It used to be easy to meet those leaders of Egypt’s Muslim Brotherhood who were not behind bars. They could be found in a dusty office on a Cairo side street; they had time for all visitors. Today, however, the movement has an imposing new headquarters in a suburb overlooking the city. One has to nag or pull strings to secure a meeting, and even then the visitor finds himself or herself shuffled between waiting rooms, lucky to be granted a quick interview as leaders rush from one meeting to the next, taking time out only (of course) to pray in the foyer. Shortly before Mubarak’s fall, one-third of the Brotherhood’s top leadership was imprisoned. Now, one Brotherhood member is about to become the parliamentary speaker; by the end of the year, several ministries (and perhaps even the premiership) should lie in the Brotherhood’s hands. Egypt will quite likely have a president who owes his election to its support.
This is a heady moment for the Brotherhood, and it is one for which nothing in the group’s history prepares it. On one occasion in the early 1950s, the Brotherhood was offered a Cabinet ministry. That was as close as it came to political power. But the Brotherhood prides itself on thinking of generations, not electoral cycles. Can the Brothers sustain their sudden success?
In the country at large, the problems of Egypt’s transition are almost too numerous to mention: the crumbling economy, the cascade of conflicting statements from military rulers, an idiosyncratic electoral process and strangely drafted constitutional framework all continue to cause confusion. Most eyes are currently — and will remain for the next few months — on the big political questions: How will Egypt’s parliamentary blocs work together (if at all)? Will the military really surrender power, and if so, on what terms? How will the country’s constitution be written — and who will write it?

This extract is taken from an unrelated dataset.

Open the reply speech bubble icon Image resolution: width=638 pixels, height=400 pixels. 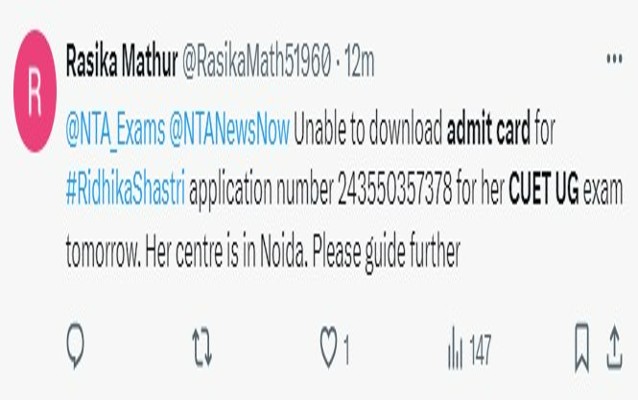click(x=75, y=346)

All these questions do occupy the attention of Brotherhood leaders. But in conversations with them over the past few months, I am convinced that three longer-term issues loom just as large for them as the day-to-day maneuverings that make all the headlines.

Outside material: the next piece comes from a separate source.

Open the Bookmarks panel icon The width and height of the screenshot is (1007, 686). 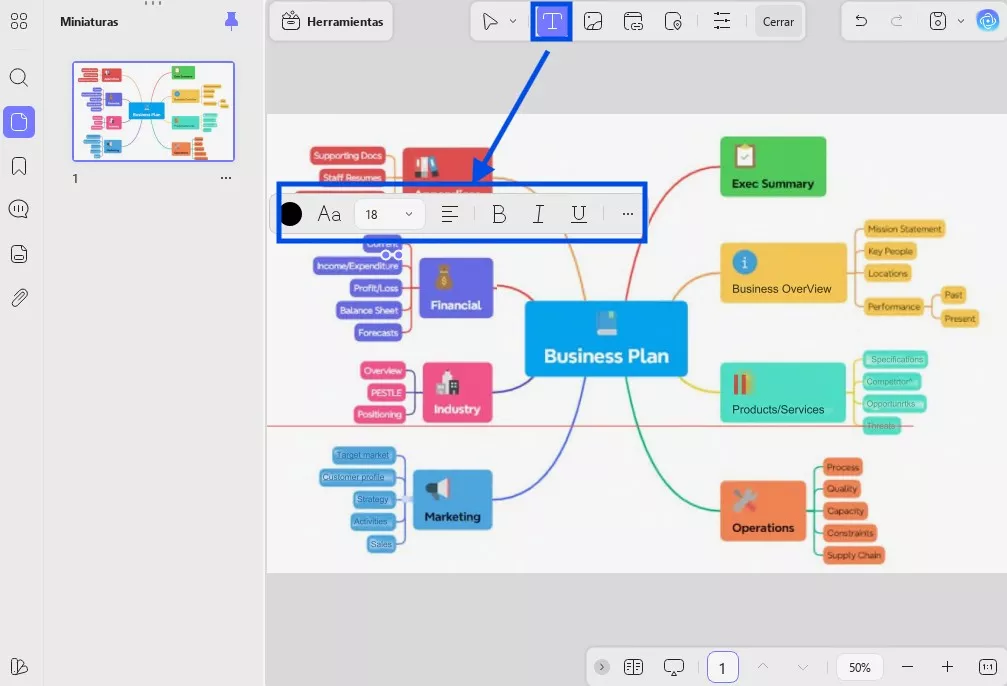pos(19,166)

First, they know that other Islamist movements have come close to power in the region before, only to be pushed aside rudely by their domestic or international opponents. Therefore, they need to mollify liberals, avoid frightening the military and present a businesslike face to Europe and the United States — all without forgetting what they like to call their “fixed positions.” Or at least they must be seen as doing so in front of their followers. That requires not just simply carefully tailoring statements, but also learning how to speak those statements in one voice, something that has been difficult in the rush of recent events.

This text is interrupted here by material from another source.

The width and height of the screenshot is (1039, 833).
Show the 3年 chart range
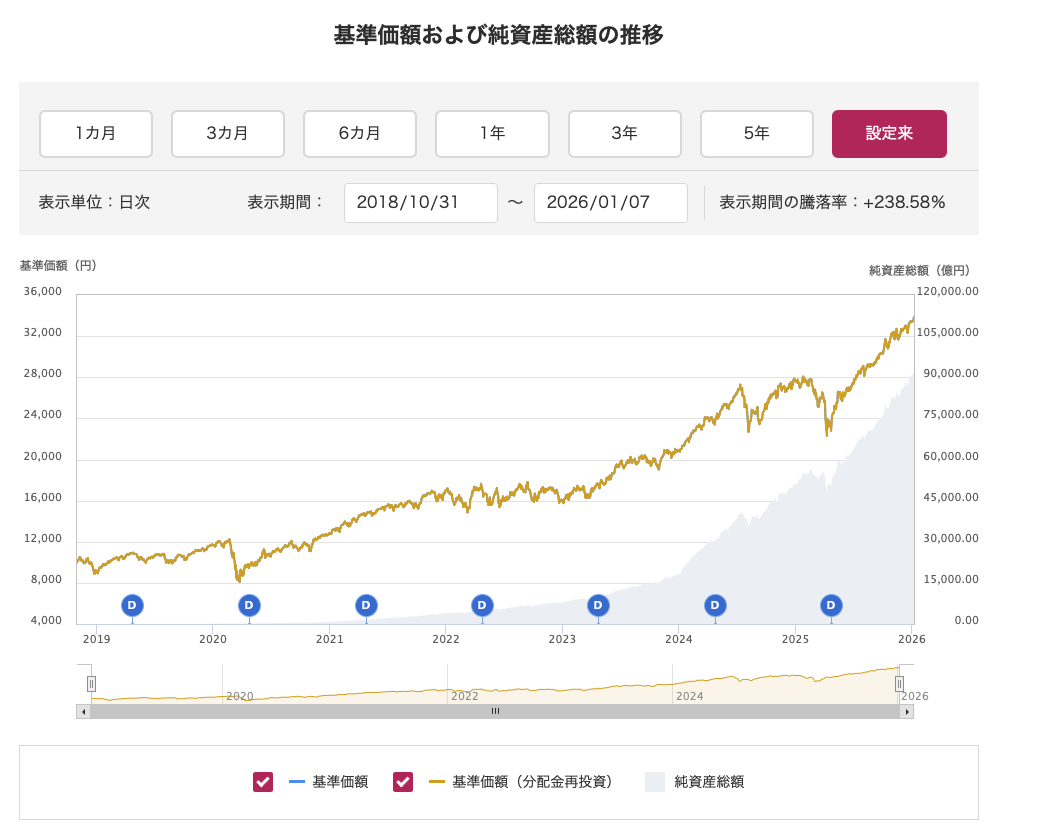click(624, 134)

Nowhere is this problem more acute for the Brotherhood than in the area of Israeli-Egyptian relations. Support for the Palestinian cause is hardwired into the Brotherhood’s origins; its emotional ties with Hamas are real. But the Brotherhood-sponsored Freedom and Justice Party is preparing to take up positions in political authority in a state that has treaty obligations and seeks the support of a society that, while hardly sympathetic to Israel in any way, has no appetite for war.